Chen Yumei finally received the call she had been waiting for: Her 20-year-old son had recovered consciousness after being injured during the devastating explosions that shook Tianjin late Wednesday night.[Special coverage]
The 45-year-old said two blasts several minutes apart blew away the iron door of her apartment on the 19th floor of her building, causing a bedroom cabinet to fall on her son's head.
Rescuers took him to Tianjin Port Hospital, but it was overflowing with injured people, so she managed to send him to Huanhu Hospital downtown.
"Luckily, he is not in critical condition now. He has regained consciousness but sustained temporary memory loss," Chen said on Thursday afternoon.

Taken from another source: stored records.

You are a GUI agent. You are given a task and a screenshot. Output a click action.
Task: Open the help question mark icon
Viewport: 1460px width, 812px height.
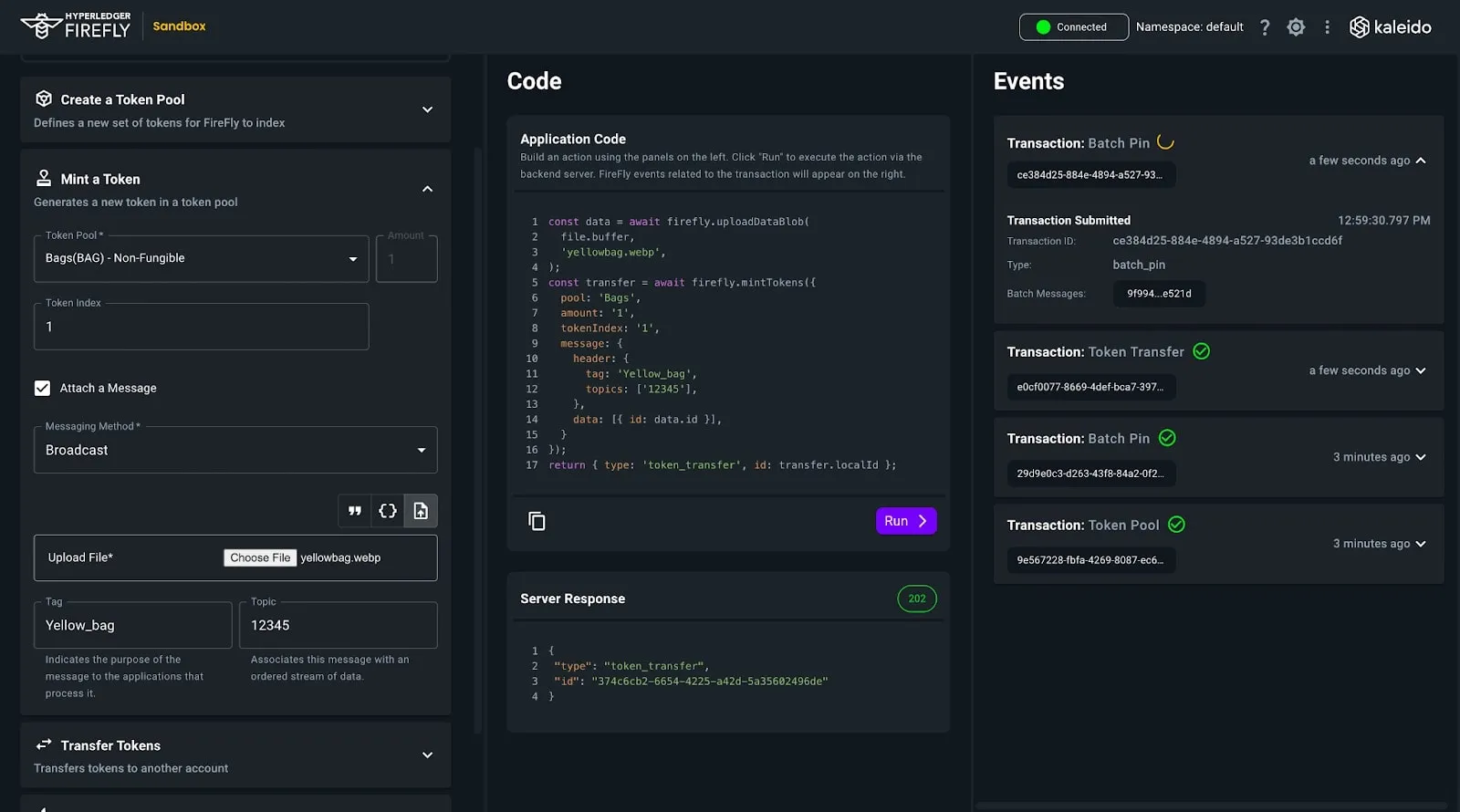1265,27
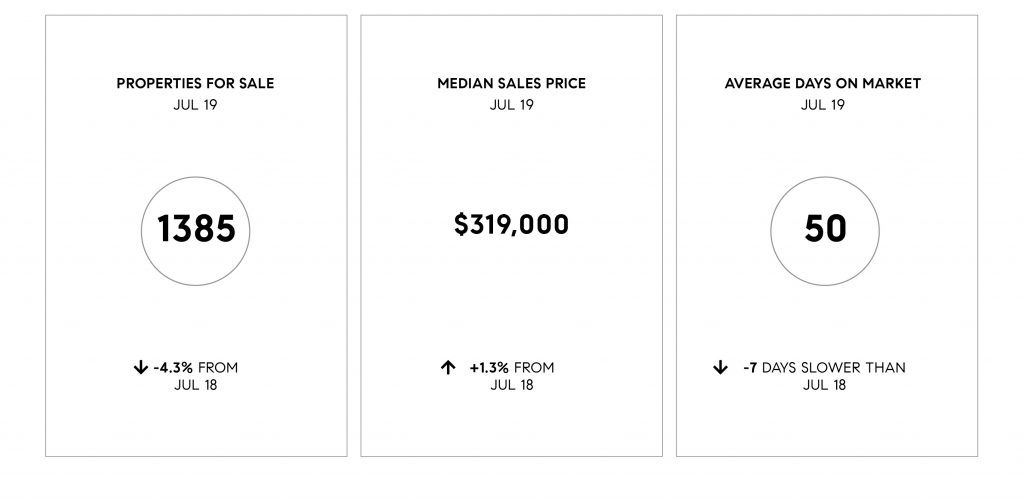Click the up arrow beside +1.3%
Viewport: 1024px width, 502px height.
click(447, 368)
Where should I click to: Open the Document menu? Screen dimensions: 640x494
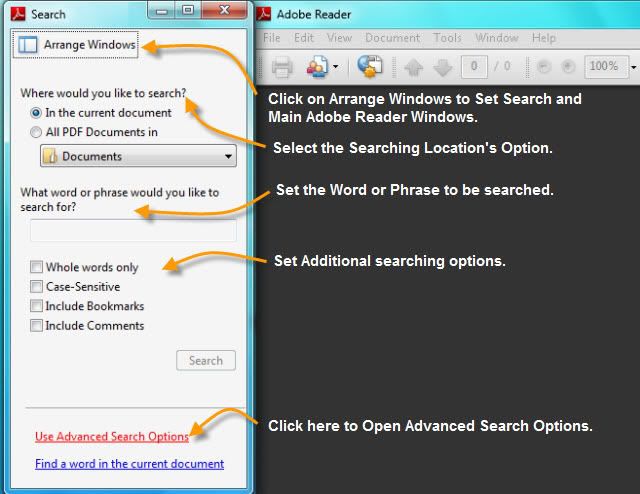pyautogui.click(x=392, y=38)
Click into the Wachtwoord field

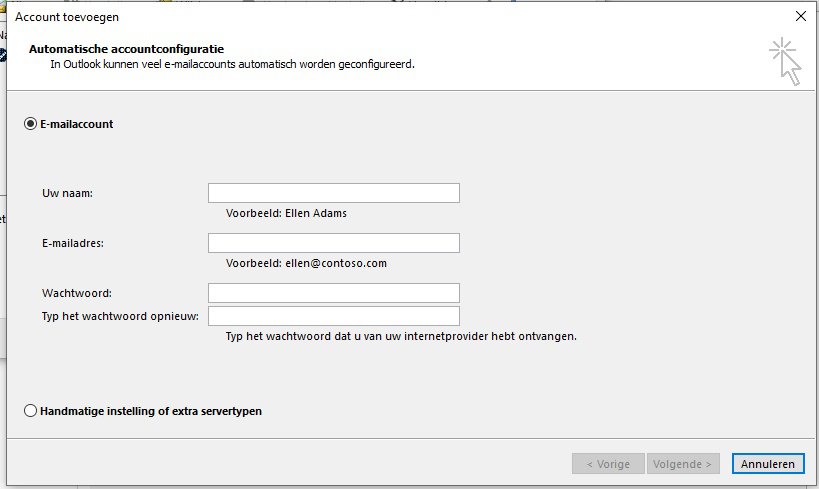pyautogui.click(x=333, y=293)
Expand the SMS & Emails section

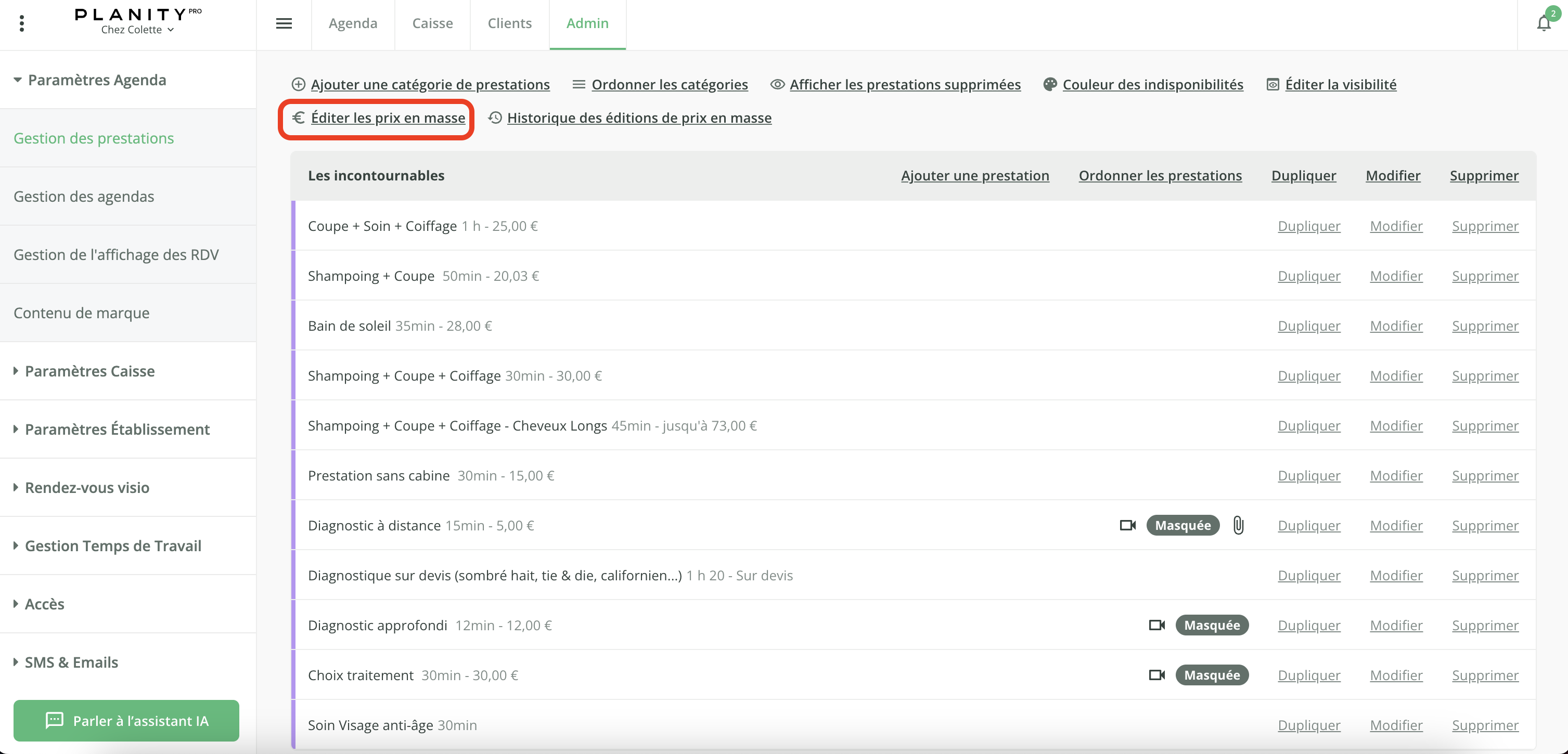pyautogui.click(x=71, y=662)
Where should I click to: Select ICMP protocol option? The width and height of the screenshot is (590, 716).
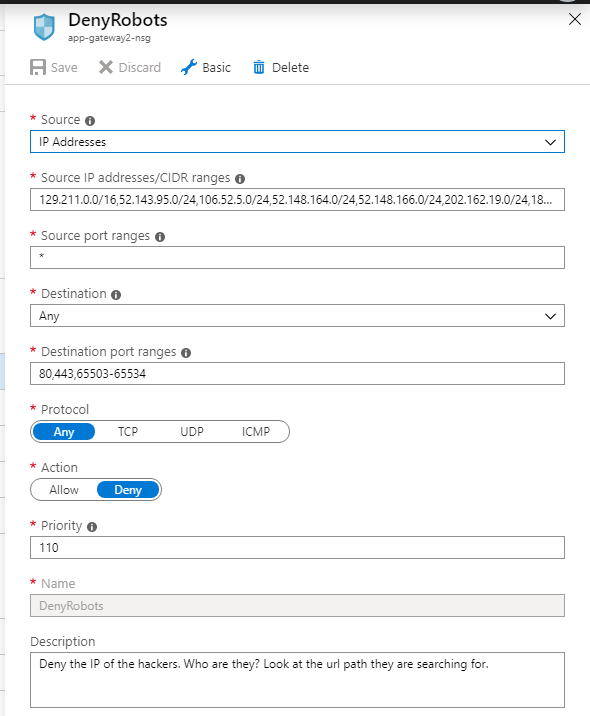(x=256, y=432)
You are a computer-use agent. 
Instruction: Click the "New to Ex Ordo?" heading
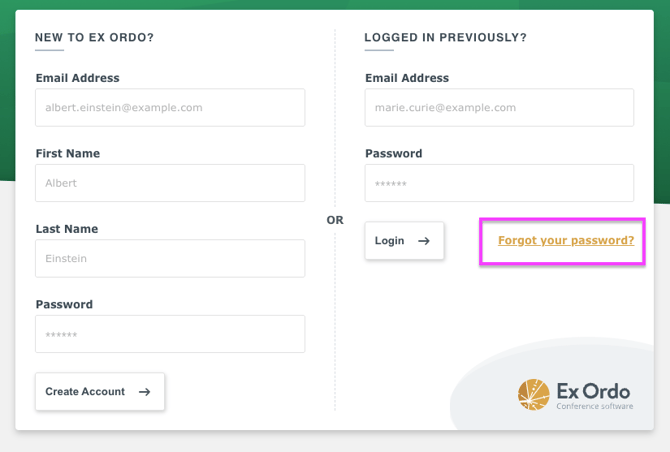point(94,38)
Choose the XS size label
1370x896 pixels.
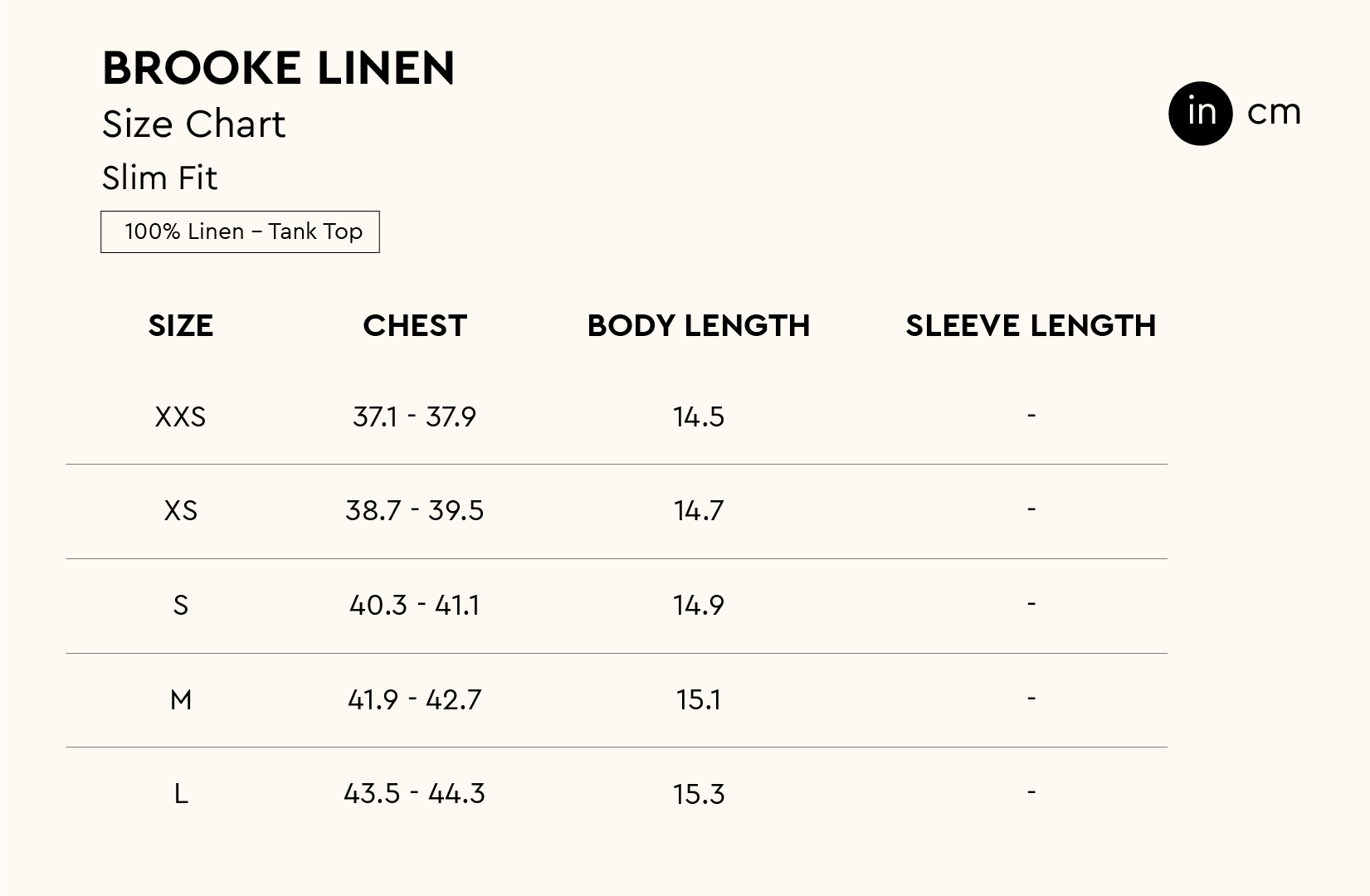(180, 510)
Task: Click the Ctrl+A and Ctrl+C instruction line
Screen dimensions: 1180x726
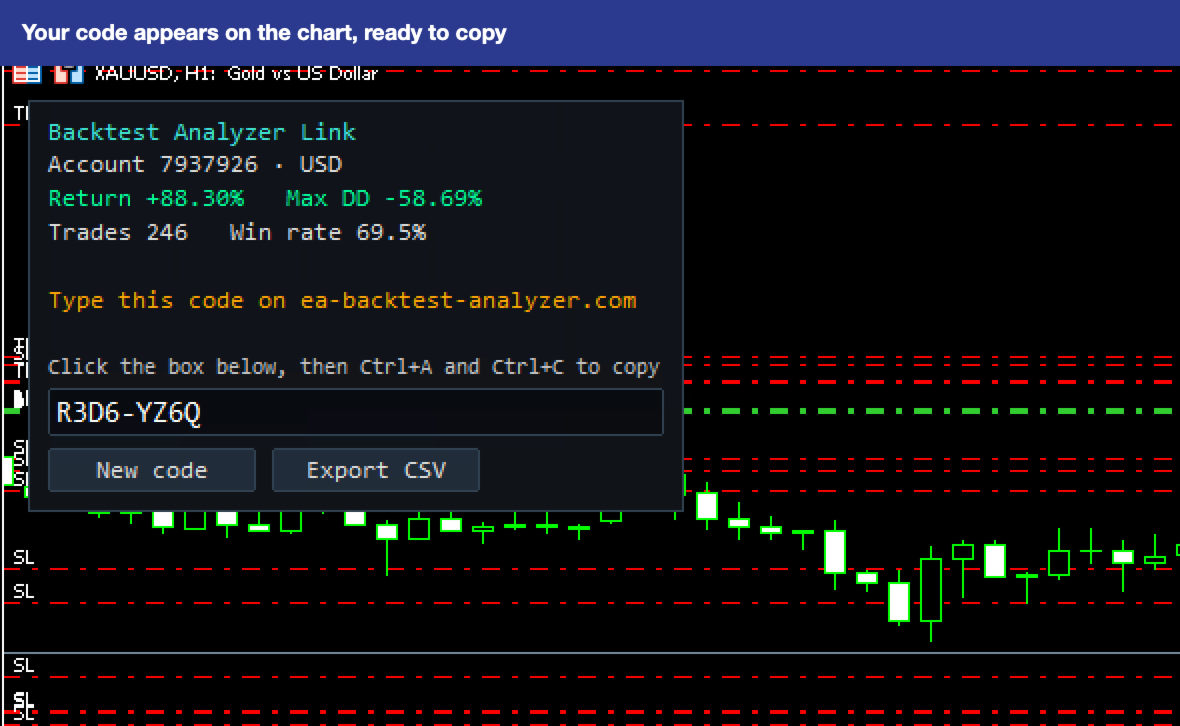Action: tap(354, 367)
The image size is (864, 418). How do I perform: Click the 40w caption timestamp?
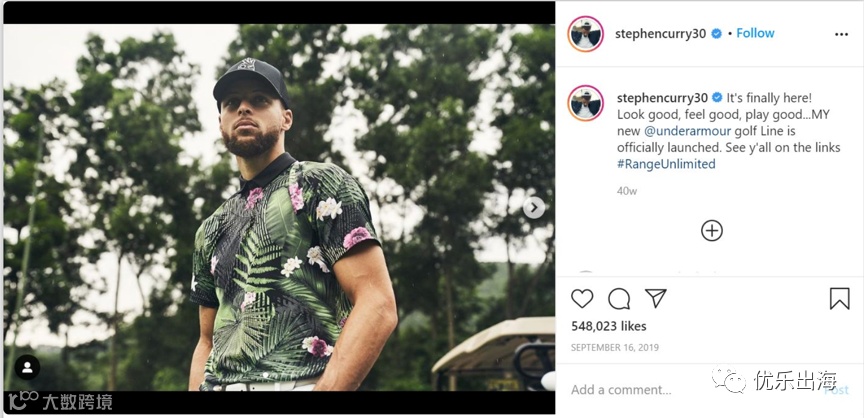click(627, 190)
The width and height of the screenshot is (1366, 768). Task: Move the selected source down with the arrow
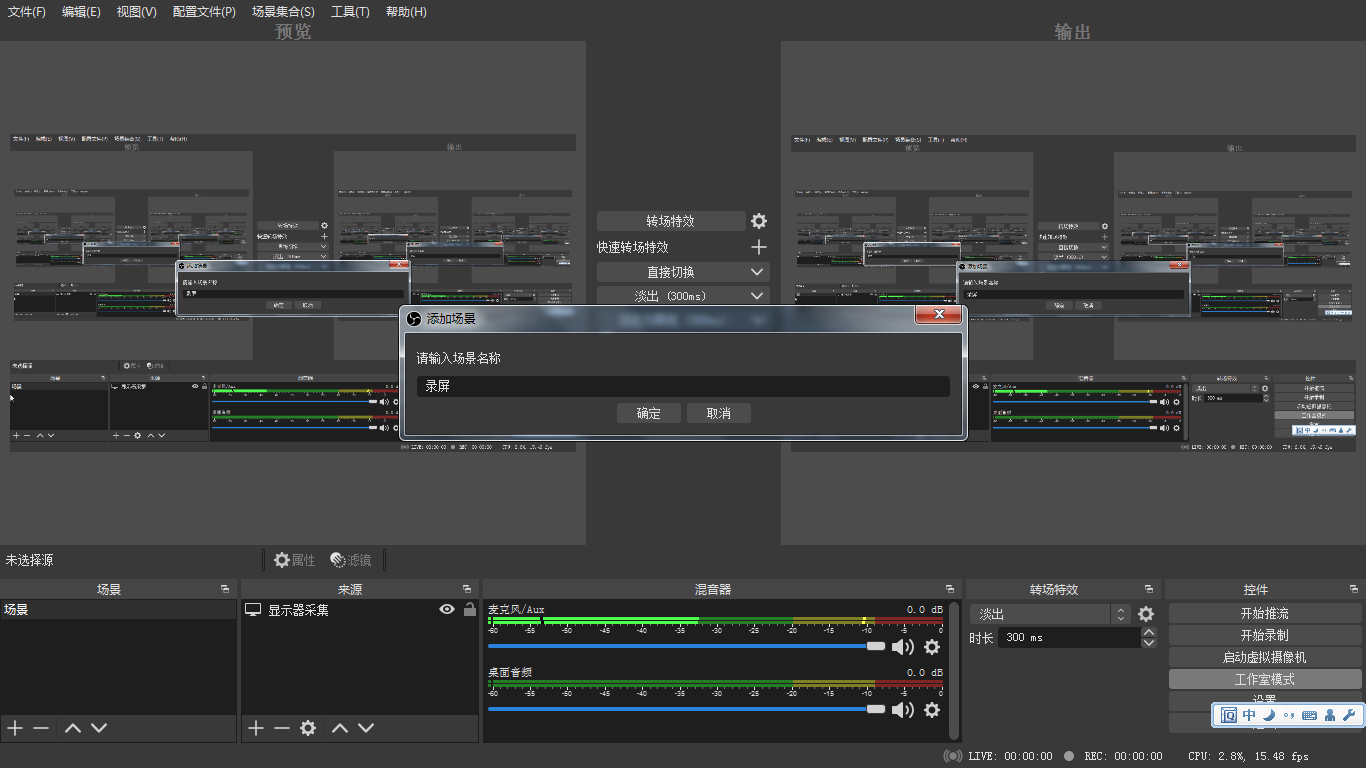point(366,728)
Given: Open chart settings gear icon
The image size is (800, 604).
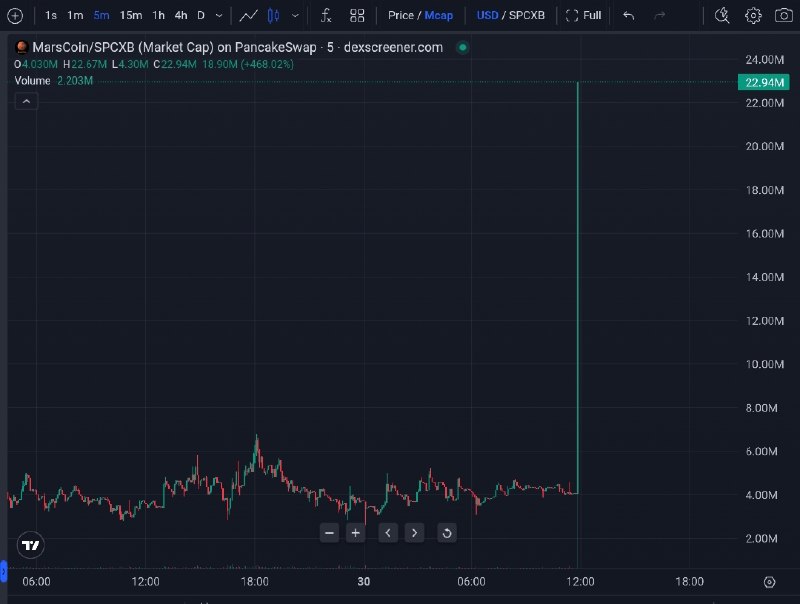Looking at the screenshot, I should (753, 15).
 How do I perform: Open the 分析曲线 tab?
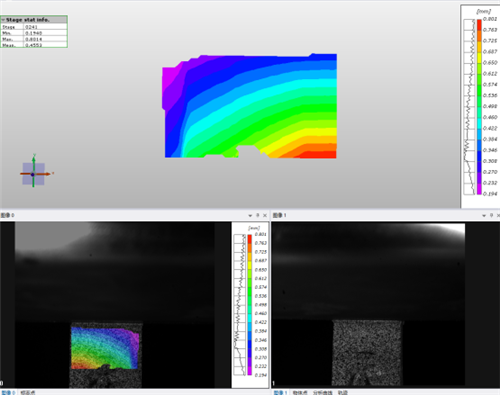coord(323,393)
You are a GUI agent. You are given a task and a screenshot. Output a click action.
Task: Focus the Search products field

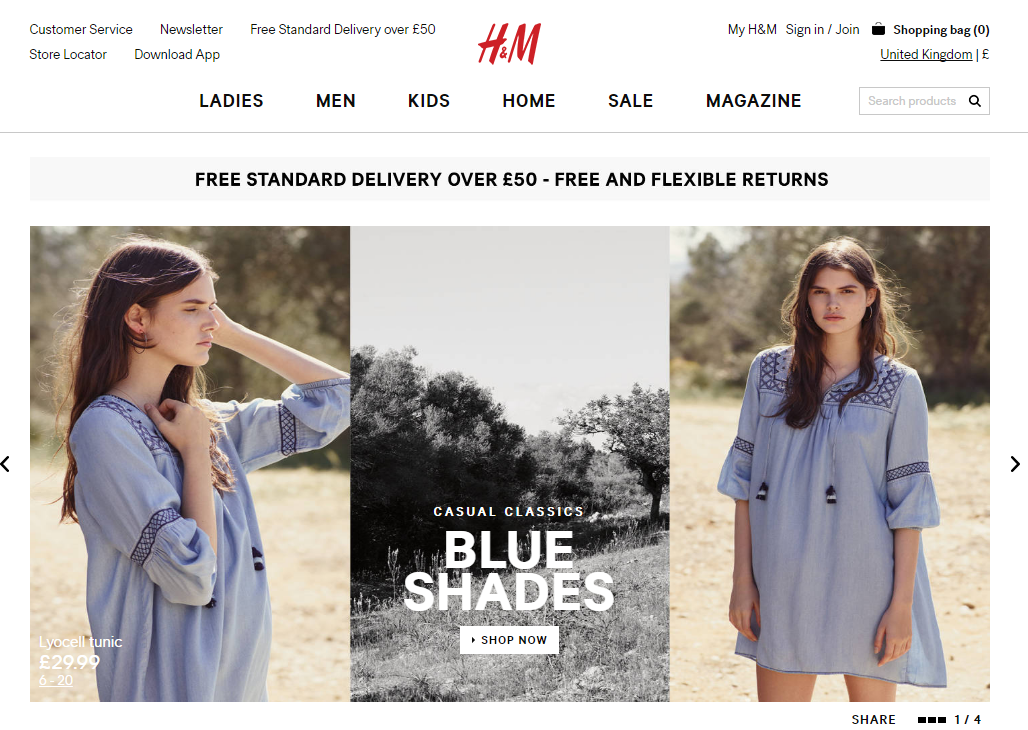pyautogui.click(x=911, y=101)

Chen and her husband run a decoration company. The blasts destroyed their two cars, a BMW and a Toyota.
"Life will continue," Chen's husband said. "The accident hasn't affected the operation of my company."
Chen said she moved to the building two months ago. She added, however, that she had never heard about the existence of such dangerous warehouses nearby.
On Thursday afternoon, she watched as smoke continued to billow from warehouses at Tianjin Dongjiang Port Ruihai International Logistics Co, Ltd, only 500meters from her home.
Residents of the port city will have to wait until information is made public about the proximity of potentially perilous plants and residential communities.
At the first news conference held on Thursday afternoon, Tianjin officials did not answer questions regarding how far hazardous chemicals or flammables are from residential quarters.
"Companies and warehouses of dangerous chemicals are very far away from communities," Zhang Yong, head of the Tianjin Binhai New Area, said vaguely when pressed by reporters on Thursday.
Officials attending the news conference also declined to say how the city would handle the damage to the enterprises in the Binhai New Area, saying the priority at the moment is human safety.
Police cordoned off all roads leading to the blast site.
Several residents tried to return to their apartments to check the safety of their belongings on Thursday evening. A man in his mid-40s, who declined to identify himself, said he spent a sleepless night at a hotel. He paid about 400 yuan ($65), twice the price on normal days, to buy a lock from a vendor at the entrance of his residence.